Parlamentares pedem diálogo com STF e criticam criminalização das emendas parlamentares

Parlamentares do Congresso Nacional têm defendido a retomada do diálogo institucional com o Supremo Tribunal Federal (STF), mas reprovam o que classificam como “criminalização da indicação” de emendas parlamentares. A avaliação ganhou força após a operação da Polícia Federal (PF) realizada na última sexta-feira (12), que apura suspeitas de desvios na destinação de recursos públicos oriundos de emendas.

Entre os alvos da operação está Mariângela Fialek, conhecida como Tuca, ex-assessora do deputado federal Arthur Lira (PP-AL). A ação cumpriu dois mandados de busca e apreensão, autorizados pelo ministro Flávio Dino, do STF.

Nos bastidores, parlamentares afirmam que a simples indicação de emendas é uma prerrogativa legítima do Poder Legislativo e não pode ser tratada, por si só, como crime. O entendimento predominante é de que eventuais irregularidades devem ser investigadas na execução e na aplicação dos recursos, e não na etapa de indicação política.

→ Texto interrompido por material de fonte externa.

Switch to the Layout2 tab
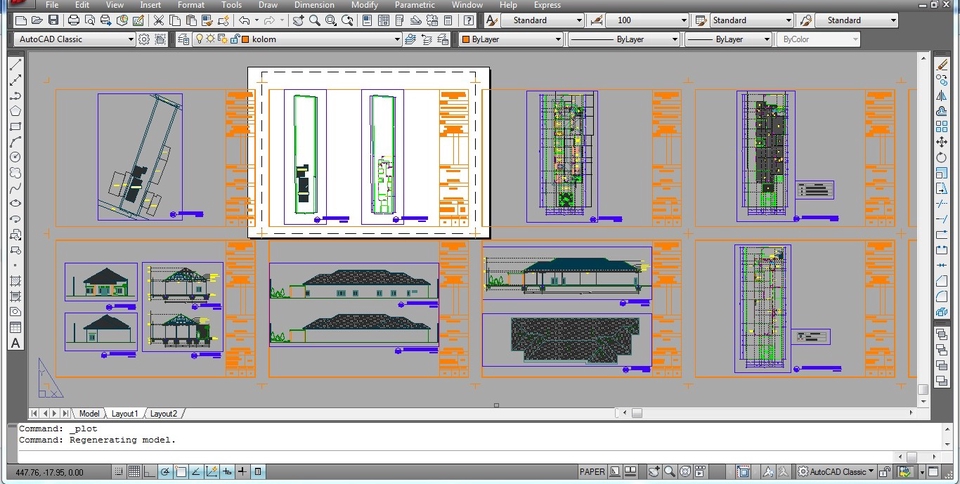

Interlocutores do Centrão avaliam que a ex-assessora tinha função administrativa e de organização das emendas, sem autonomia para decidir sobre a destinação final dos recursos, o que, na visão deles, enfraquece a tese de responsabilização direta.

Apesar das críticas à atuação judicial, parlamentares reconhecem a importância de reaproximação institucional com o Supremo Tribunal Federal, especialmente com o ministro Flávio Dino. Nesse contexto, aliados destacam o perfil conciliador do presidente da Câmara dos Deputados, Hugo Motta (Republicanos-PB), visto como um facilitador do diálogo entre os Poderes.

Ao mesmo tempo, a cúpula da Câmara admite que a relação com o Judiciário atravessa um momento de desgaste. Temas sensíveis, como propostas que limitam decisões monocráticas no STF, devem ser debatidos apenas após a reconstrução do diálogo e da confiança institucional entre Legislativo e Judiciário.